Paralelamente não podemos esquecer o reforço da cultura em geral, começando por incentivos e apoios às pessoas e aos valores culturais existentes no seio das mesmas comunidades, reforçando-as com a intervenção de outros valores culturais vindos de Portugal.

Um dos problemas apontados pelas comunidades é a falta de conhecimento e de informação sobre tudo aquilo que Portugal faz e propõe em benefício das mesmas.
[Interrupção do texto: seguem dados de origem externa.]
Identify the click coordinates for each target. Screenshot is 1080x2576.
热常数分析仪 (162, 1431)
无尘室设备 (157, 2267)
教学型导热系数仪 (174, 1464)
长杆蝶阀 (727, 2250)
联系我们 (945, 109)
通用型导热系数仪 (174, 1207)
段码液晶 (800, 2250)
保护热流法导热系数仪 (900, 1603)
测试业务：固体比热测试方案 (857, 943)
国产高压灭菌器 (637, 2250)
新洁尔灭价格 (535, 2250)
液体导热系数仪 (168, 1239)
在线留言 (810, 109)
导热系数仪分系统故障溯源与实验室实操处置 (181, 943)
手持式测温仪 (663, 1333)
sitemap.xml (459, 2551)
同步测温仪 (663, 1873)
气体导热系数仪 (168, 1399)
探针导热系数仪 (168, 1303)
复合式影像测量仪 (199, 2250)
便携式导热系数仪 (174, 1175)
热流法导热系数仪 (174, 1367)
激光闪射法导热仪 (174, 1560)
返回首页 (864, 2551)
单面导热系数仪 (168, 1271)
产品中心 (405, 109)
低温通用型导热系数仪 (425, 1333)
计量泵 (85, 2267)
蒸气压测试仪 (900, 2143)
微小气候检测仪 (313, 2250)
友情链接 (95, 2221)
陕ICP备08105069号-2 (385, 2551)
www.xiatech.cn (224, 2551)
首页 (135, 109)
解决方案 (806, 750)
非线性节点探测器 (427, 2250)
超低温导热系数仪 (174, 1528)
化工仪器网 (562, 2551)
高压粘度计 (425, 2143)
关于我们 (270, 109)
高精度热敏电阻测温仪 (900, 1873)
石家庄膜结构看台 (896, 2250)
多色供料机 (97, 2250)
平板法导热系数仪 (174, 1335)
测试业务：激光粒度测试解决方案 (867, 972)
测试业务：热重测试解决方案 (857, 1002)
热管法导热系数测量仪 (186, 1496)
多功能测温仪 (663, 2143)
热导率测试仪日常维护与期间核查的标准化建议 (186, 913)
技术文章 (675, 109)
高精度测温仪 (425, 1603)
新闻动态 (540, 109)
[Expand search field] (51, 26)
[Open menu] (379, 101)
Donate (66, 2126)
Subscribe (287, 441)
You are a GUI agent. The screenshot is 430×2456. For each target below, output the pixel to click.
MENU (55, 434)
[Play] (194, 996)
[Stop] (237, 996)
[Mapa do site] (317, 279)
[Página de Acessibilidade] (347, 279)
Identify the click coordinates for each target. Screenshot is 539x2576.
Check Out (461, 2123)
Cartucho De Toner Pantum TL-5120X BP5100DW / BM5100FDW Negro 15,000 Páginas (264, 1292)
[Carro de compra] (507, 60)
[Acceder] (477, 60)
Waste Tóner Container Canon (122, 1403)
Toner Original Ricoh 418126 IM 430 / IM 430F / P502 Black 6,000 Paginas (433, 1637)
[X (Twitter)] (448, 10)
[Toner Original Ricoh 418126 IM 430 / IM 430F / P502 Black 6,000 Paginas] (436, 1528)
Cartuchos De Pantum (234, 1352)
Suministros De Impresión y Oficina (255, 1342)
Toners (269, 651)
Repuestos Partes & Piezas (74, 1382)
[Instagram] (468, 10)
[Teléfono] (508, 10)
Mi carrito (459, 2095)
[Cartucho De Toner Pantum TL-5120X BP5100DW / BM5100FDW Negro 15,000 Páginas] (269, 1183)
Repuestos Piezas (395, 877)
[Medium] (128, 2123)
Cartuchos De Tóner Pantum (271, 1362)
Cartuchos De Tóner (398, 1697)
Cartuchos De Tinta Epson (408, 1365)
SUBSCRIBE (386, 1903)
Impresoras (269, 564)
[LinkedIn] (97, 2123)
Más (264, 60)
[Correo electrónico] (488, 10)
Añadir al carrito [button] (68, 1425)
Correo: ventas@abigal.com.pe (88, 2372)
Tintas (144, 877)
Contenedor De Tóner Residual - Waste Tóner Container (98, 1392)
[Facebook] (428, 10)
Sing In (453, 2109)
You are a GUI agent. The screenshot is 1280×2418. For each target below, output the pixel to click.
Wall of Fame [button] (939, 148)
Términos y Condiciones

Os temas e os programas que as afectam, parecem ser tratados em segredo, a responsabilidade e implementação dos mesmos estão divididas por vários ministérios, os caminhos de acesso aos conteúdos e apoios são por vezes difíceis de alcançar, como é o caso do programa VEM, do programa Escolhas e do apoio à pesquisa, através da concessão de bolsas. Necessitamos pois de uma maior abertura, mas também de uma concentração informativa, acompanhada de uma facilitação de acesso aos conteúdos e às fontes da mesma. Não basta publicar essas notícias em jornais nacionais, que não chegam às Comunidades, mas criar canais alargados de informação.

 Esperamos com isto ter dado um pequeno contributo reflexivo para melhorar o futuro das nossas comunidades em geral e da comunidade portuguesa na Alemanha em particular.